EXERCISE GOAL – From the material below, return every line that includes "will".

▼

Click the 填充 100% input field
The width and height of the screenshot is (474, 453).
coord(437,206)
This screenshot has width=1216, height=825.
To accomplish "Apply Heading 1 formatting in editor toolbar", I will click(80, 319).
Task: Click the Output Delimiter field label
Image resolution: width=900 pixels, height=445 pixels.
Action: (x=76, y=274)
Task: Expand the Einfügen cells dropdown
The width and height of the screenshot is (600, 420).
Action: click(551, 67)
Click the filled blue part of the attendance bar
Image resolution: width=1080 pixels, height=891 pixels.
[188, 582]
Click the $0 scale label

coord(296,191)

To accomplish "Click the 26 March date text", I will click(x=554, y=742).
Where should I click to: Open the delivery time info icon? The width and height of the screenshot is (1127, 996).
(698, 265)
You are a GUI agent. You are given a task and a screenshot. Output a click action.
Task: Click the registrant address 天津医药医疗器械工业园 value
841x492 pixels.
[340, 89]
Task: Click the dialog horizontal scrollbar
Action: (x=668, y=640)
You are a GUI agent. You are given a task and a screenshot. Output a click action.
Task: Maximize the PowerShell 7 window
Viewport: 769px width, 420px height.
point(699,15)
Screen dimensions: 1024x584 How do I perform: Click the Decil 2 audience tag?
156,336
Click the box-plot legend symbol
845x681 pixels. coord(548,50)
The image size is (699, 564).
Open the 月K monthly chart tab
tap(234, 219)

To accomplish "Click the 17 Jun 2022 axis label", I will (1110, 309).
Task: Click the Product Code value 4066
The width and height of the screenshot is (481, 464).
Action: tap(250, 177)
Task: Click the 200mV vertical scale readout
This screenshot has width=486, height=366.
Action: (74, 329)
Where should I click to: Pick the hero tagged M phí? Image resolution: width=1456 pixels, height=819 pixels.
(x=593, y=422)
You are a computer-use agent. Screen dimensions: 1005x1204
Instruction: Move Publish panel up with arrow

▲

WRITTEN SOLUTION –
To accomplish "Apply Heading 1 formatting in editor toolbar", I will click(80, 319).
To accomplish "Click the 26 March date text", I will click(x=554, y=742).
To accomplish "Click the 17 Jun 2022 axis label", I will (1110, 309).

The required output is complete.